# [What is expected]
Below are the entries. Transcribe exactly the lines from the one with "The width and height of the screenshot is (378, 359)." through the one with "components update to", ends included, and leave out all others.

# [Extracted data]
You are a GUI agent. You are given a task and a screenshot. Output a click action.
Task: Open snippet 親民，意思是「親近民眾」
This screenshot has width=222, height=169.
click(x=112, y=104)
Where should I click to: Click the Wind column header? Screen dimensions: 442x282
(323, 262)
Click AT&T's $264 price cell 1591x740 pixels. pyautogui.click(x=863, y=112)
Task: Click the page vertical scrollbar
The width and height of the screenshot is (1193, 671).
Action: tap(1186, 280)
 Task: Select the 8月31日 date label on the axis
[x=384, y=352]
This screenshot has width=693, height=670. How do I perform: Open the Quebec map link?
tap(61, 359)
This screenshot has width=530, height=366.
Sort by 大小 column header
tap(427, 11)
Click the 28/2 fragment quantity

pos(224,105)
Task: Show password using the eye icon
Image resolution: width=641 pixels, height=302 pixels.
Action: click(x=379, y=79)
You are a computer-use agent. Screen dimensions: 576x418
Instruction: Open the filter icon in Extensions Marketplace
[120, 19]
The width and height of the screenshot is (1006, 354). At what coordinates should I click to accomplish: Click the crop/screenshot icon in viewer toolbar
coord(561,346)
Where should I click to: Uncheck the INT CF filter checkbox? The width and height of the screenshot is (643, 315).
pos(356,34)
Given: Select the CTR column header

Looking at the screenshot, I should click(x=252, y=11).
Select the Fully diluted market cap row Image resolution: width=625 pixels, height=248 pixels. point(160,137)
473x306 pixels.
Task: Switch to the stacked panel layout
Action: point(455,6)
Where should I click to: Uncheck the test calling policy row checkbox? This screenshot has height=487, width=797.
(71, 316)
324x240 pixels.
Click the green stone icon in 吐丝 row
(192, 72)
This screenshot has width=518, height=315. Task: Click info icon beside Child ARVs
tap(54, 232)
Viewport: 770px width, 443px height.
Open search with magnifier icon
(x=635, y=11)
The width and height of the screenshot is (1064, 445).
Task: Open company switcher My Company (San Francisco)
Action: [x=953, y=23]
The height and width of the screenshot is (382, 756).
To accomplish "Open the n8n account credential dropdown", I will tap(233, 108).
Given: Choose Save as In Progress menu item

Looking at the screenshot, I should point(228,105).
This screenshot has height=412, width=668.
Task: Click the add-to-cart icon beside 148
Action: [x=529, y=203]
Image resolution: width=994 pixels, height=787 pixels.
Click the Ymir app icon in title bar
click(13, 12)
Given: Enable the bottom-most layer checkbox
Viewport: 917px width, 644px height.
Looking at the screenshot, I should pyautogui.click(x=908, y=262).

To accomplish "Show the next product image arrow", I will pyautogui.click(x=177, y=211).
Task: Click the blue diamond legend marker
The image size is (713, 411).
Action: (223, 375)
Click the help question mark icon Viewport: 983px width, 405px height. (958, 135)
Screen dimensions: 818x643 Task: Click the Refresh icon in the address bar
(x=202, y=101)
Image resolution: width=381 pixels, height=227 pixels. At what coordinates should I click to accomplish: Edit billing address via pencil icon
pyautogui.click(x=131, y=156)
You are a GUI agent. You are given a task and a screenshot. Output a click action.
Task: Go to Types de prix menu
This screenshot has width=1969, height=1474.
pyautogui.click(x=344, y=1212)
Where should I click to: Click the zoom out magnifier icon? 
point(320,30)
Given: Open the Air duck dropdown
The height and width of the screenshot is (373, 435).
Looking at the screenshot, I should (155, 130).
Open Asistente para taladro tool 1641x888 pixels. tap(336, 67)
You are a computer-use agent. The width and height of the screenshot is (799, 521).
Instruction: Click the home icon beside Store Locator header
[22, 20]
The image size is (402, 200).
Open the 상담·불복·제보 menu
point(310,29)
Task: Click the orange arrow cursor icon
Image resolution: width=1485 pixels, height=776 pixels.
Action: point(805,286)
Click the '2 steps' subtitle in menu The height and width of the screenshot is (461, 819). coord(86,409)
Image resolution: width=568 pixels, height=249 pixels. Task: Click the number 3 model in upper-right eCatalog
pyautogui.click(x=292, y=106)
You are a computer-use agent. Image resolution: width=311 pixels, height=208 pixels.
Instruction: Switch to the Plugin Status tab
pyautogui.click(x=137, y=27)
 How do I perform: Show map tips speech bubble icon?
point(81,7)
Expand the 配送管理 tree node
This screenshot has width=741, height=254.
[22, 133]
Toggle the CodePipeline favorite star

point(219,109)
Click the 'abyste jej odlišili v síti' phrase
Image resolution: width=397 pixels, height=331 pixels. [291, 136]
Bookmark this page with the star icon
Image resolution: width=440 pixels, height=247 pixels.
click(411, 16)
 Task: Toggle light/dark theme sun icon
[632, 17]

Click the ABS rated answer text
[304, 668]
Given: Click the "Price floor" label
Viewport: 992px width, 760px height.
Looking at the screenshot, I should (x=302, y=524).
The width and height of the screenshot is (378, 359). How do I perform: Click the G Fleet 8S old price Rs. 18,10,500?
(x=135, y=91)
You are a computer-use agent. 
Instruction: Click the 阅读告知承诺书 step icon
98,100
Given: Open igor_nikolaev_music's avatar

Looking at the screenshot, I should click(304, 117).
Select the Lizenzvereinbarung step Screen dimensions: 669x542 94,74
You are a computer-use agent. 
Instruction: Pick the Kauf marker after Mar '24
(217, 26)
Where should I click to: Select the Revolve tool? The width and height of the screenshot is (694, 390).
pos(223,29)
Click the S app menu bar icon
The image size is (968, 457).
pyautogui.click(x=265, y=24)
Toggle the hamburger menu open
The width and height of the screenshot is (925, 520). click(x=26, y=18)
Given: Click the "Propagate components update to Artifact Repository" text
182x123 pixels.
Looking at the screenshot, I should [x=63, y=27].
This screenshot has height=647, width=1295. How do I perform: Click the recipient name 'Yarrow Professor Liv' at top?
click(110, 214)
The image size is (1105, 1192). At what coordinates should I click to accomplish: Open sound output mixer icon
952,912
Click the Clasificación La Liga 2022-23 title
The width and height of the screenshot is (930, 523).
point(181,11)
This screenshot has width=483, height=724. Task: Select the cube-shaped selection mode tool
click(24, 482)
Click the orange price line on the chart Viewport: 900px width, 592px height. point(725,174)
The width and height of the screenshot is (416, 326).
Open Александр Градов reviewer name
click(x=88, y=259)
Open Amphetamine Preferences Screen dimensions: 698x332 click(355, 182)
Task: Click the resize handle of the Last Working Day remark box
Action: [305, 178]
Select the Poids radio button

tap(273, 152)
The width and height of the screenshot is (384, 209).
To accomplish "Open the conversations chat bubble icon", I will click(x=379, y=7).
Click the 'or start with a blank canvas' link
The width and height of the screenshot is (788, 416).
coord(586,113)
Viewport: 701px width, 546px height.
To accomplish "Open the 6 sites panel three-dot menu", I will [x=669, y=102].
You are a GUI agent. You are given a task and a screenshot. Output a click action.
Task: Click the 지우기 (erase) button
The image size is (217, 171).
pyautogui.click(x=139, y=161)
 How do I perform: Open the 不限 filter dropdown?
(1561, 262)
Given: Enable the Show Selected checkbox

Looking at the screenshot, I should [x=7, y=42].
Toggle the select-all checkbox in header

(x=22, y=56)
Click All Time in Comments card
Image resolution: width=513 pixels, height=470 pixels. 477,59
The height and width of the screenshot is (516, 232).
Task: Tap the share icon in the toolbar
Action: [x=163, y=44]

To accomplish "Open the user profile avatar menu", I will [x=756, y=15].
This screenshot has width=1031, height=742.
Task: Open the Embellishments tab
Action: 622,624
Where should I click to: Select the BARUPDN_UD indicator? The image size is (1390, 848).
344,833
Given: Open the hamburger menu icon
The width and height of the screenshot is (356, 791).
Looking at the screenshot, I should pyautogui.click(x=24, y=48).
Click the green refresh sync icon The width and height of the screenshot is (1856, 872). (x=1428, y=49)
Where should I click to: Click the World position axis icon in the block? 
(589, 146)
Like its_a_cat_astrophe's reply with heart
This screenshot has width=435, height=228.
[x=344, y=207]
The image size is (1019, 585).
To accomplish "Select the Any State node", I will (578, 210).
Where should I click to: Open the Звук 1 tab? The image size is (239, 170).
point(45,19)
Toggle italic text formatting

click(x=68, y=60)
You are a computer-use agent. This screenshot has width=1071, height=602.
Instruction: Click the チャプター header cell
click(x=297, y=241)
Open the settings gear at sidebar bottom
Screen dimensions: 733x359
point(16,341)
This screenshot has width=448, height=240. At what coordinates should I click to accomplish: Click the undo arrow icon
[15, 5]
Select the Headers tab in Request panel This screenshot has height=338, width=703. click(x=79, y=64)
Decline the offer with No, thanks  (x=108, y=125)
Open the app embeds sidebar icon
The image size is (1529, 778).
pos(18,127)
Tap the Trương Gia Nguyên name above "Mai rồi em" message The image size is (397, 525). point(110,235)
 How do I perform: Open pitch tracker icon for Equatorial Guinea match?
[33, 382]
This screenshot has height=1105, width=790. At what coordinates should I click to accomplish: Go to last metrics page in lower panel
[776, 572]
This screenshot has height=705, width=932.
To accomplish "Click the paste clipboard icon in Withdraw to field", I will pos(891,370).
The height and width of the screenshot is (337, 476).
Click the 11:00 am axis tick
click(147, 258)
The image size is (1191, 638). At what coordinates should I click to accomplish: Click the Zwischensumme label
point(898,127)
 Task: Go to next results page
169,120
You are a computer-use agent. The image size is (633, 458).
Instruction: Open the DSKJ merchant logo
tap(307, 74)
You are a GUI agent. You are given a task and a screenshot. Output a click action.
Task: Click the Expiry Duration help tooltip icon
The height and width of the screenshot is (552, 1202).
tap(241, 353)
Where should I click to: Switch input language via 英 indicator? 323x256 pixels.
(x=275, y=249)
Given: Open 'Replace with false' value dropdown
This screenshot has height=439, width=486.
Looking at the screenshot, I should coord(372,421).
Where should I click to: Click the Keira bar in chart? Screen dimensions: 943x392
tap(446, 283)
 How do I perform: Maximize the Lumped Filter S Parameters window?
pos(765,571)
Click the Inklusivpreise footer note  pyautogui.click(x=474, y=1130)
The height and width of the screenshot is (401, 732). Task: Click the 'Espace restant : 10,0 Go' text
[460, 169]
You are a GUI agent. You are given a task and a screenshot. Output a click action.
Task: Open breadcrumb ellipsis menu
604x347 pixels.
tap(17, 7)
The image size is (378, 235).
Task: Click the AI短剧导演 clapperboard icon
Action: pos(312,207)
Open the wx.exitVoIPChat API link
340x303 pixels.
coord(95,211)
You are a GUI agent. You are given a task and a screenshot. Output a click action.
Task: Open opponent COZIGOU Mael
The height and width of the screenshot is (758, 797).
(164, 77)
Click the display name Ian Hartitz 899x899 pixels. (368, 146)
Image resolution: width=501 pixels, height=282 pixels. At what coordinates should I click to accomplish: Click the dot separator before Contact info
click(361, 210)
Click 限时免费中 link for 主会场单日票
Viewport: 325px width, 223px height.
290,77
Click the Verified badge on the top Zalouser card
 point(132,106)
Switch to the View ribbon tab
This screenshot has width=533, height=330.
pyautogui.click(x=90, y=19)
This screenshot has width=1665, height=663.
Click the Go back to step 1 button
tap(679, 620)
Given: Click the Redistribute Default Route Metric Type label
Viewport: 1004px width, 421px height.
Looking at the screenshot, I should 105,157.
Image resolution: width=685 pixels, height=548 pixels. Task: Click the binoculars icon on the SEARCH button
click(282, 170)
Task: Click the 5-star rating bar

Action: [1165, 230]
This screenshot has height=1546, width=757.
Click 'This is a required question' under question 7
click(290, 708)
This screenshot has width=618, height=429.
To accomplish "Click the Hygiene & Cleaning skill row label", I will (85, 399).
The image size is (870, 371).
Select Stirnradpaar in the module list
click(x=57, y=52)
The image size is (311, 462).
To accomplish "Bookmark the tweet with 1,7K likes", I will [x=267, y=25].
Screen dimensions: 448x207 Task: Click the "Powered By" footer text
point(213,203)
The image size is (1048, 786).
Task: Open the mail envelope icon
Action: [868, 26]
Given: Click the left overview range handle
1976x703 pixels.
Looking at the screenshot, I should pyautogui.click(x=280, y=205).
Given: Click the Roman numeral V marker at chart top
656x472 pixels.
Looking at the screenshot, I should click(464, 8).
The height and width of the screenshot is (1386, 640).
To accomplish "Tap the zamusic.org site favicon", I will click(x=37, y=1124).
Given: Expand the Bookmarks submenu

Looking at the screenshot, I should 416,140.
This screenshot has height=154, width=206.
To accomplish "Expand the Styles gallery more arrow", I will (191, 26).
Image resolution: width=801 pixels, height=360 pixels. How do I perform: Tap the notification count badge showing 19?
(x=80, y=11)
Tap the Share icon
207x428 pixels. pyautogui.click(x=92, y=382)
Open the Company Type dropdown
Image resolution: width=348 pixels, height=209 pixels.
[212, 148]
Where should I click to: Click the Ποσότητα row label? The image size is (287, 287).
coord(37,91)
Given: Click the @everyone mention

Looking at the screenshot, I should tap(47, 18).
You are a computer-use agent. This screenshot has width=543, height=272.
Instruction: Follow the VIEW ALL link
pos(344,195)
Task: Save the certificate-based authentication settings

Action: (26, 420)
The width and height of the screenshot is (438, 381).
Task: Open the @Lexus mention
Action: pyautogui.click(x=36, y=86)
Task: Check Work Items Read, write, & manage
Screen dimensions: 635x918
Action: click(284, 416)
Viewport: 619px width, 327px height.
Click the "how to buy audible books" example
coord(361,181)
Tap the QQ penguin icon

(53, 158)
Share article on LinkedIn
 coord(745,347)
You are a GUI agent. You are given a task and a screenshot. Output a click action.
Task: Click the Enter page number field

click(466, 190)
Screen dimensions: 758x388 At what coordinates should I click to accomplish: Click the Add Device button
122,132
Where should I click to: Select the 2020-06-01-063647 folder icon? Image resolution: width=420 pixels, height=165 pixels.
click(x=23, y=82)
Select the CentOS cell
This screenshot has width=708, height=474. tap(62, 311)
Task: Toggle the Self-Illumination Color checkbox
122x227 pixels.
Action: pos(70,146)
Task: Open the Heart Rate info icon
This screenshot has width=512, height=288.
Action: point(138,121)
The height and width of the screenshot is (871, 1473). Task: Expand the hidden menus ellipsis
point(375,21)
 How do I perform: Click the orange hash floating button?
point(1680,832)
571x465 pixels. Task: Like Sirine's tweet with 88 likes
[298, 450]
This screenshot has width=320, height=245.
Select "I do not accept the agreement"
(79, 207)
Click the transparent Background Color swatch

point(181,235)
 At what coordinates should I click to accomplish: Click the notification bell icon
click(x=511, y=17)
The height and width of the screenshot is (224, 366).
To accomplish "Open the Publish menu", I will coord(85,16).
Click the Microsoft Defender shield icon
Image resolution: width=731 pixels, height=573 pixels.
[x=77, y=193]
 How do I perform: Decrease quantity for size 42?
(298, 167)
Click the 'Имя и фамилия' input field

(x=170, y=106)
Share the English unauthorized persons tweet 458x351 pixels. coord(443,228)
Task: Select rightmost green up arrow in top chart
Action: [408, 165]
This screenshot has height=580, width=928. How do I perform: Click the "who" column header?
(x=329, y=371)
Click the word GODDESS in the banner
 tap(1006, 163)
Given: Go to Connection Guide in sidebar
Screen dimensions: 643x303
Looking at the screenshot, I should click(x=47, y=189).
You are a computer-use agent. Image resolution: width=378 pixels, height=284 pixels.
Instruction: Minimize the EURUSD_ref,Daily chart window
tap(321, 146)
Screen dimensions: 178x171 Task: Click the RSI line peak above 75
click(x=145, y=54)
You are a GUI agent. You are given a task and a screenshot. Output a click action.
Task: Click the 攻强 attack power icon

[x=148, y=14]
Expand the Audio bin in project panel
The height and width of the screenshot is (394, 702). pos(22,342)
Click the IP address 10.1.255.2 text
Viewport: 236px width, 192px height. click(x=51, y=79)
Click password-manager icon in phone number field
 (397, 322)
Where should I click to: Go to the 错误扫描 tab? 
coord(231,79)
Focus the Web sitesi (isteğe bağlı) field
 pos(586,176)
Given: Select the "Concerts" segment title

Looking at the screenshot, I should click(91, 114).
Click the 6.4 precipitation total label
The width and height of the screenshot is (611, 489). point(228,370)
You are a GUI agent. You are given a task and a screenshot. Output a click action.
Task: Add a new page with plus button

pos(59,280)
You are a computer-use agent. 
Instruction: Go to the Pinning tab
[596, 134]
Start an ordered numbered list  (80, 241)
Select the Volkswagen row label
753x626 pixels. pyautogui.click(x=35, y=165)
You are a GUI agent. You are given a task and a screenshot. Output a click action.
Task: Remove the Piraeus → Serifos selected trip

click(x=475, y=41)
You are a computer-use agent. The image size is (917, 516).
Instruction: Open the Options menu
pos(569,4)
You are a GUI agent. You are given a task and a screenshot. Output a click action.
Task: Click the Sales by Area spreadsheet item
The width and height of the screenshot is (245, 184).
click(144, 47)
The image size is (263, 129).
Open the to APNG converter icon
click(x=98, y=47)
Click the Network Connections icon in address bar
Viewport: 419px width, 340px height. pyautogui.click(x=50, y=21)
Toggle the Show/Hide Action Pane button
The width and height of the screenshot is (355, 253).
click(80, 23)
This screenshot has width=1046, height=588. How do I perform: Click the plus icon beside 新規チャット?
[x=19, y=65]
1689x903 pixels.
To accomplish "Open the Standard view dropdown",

# [Exercise result]
The width and height of the screenshot is (378, 359). How do I perform: Click the G Fleet 8S old price Rs. 18,10,500?
(x=135, y=91)
You are a computer-use agent. 
Instruction: Click the 阅读告知承诺书 step icon
98,100
Given: Open igor_nikolaev_music's avatar

Looking at the screenshot, I should click(304, 117).
Select the Lizenzvereinbarung step Screen dimensions: 669x542 94,74
You are a computer-use agent. 
Instruction: Pick the Kauf marker after Mar '24
(217, 26)
Where should I click to: Select the Revolve tool? The width and height of the screenshot is (694, 390).
pos(223,29)
Click the S app menu bar icon
The image size is (968, 457).
pyautogui.click(x=265, y=24)
Toggle the hamburger menu open
The width and height of the screenshot is (925, 520). click(x=26, y=18)
Given: Click the "Propagate components update to Artifact Repository" text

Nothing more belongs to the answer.